Modern cultural initiatives in Greece are presently allotted round 1 / 4 to a 3rd of the tradition finances — which has averaged round $400 million for the final seven years — whereas the remaining is allotted to the classical heritage websites. It’s a comparatively small quantity when unfold between heritage initiatives, the nationwide theaters and museums, and modern tradition, mentioned Yerassimos Yannopoulos, a lawyer and board member of EMST. (For context, France’s tradition finances is round $4 billion.)
“The prime minister may be very a lot behind this concept of selling modern tradition, and Nicholas Yatromanolakis is a extremely good man, however Greece has been in a dire state of affairs for the reason that debt disaster,” he mentioned. He added, “And you may’t flip issues round by sticking to the fantastic archaeological legacy.”
But Yatromanolakis mentioned binary considering could be unhelpful. “I feel pitting the classical in opposition to the modern is unproductive,” he mentioned. “It ought to be collaborative,” he added, citing for instance a 2019 exhibition of works by the British artist Antony Gormley amid ruins and classical artifacts on Delos island.
In a follow-up e-mail, Yatromanolakis despatched the figures for state funding for small-scale modern initiatives, displaying a notable augmentation, from round half one million {dollars} in 2015 to round $11 million in 2020. He additionally highlighted further European Union funds from the Restoration and Resilience Facility, set as much as mitigate the impression of the pandemic, which gives one other half a billion euros to Greece’s tradition sector, equally divided between heritage and modern initiatives.
Afroditi Panagiotakou, the director of tradition on the Onassis Basis, mentioned that the dearth of deal with modern tradition in Greece was the explanation for creating the Onassis Cultural Heart.

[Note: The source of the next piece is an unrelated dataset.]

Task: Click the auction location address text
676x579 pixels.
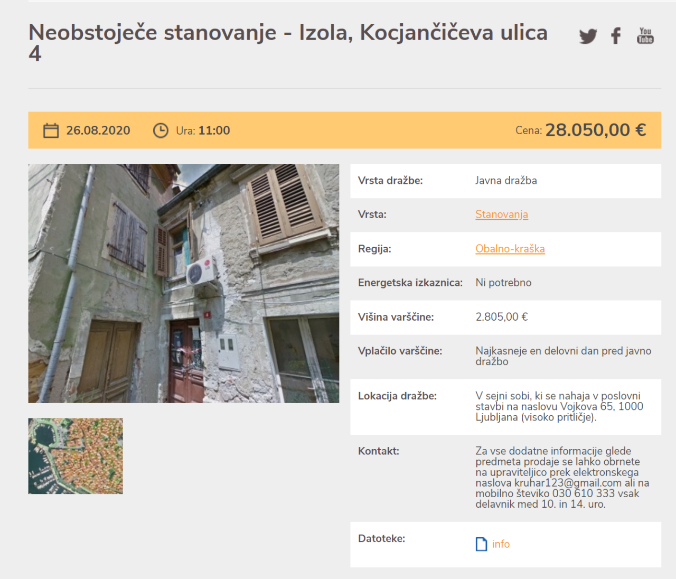Action: pyautogui.click(x=559, y=406)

That constructing, with its two theaters and exhibition areas, opened in 2011. “We have been in an financial disaster and the Greek state merely didn’t have the means,” she mentioned.
However efficiently supporting modern artwork requires extra than simply cash, she added. “Finally the individuals who change the scene are the artists themselves,” she mentioned. “Our position is to help them, work with them, be there for them.”

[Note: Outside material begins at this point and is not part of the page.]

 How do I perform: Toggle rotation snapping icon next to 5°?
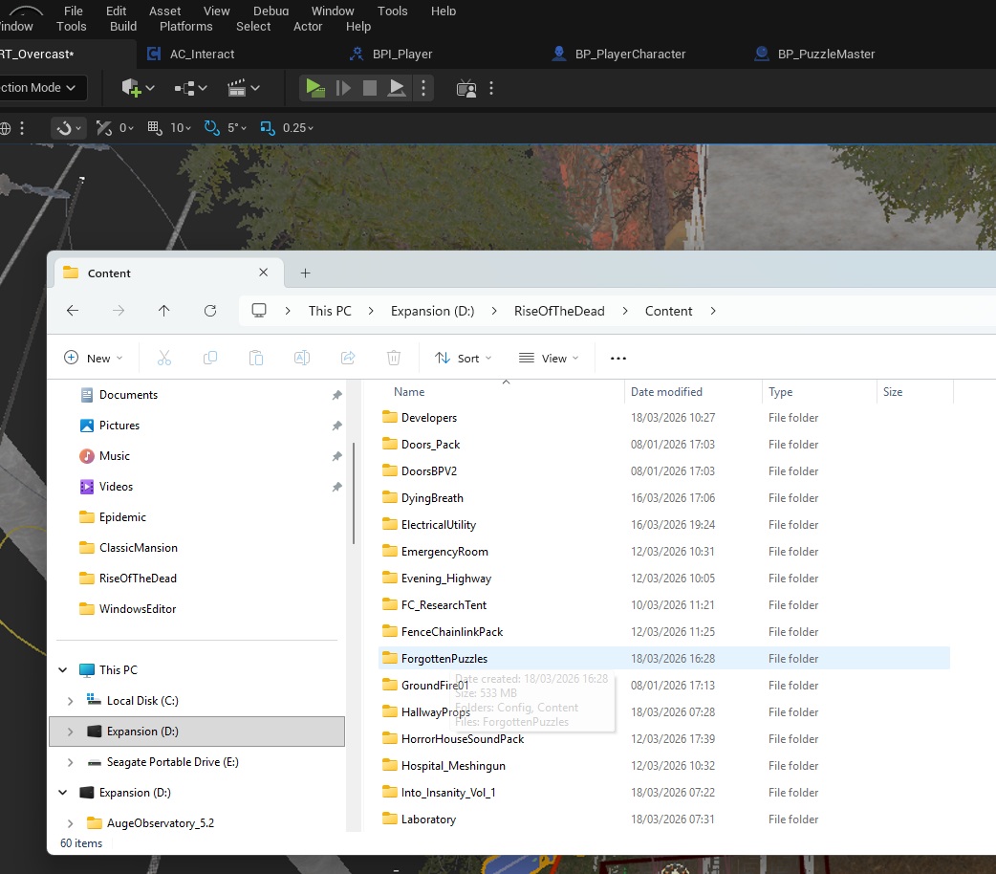212,128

Yatromanolakis mentioned that the personal foundations ceaselessly labored intently with the state, citing the Stavros Niarchos Basis Cultural Heart, which homes the Greek Nationwide Opera and Ballet, and the Onassis Basis’s funding for a brand new elevator for the Acropolis. “It’s not a contest,” he mentioned.
He added that essentially the most formidable mission on his agenda was labor and social reform for freelance artists, whose wants aren’t taken into consideration by present taxation and employment regulation. “If we don’t repair that, we received’t have the instruments to allow tradition professionals to reside from their work,” he mentioned. “There was nothing in place for modern tradition, so it’s important to begin from scratch,” Yatromanolakis added. “Regardless of all of the horrible issues the pandemic introduced, I feel we will use this as a turning level on how we do issues.”
Athens may not have monetary energy, mentioned Yio, the Biennale director, however with its inflow of migrants and artists, it was a rising metropolis, “a counterbalance to the London-Paris-Berlin tripod.” Greeks, he added, have by no means had “a bourgeois understanding” of artwork. “Modernism was missed right here, and we are actually making an attempt to make large leaps,” he mentioned. “We don’t have most of the methods and buildings that different nations have. However it is a very optimistic factor, too, and a part of what makes Athens so seductive. Every part continues to be attainable on this place.”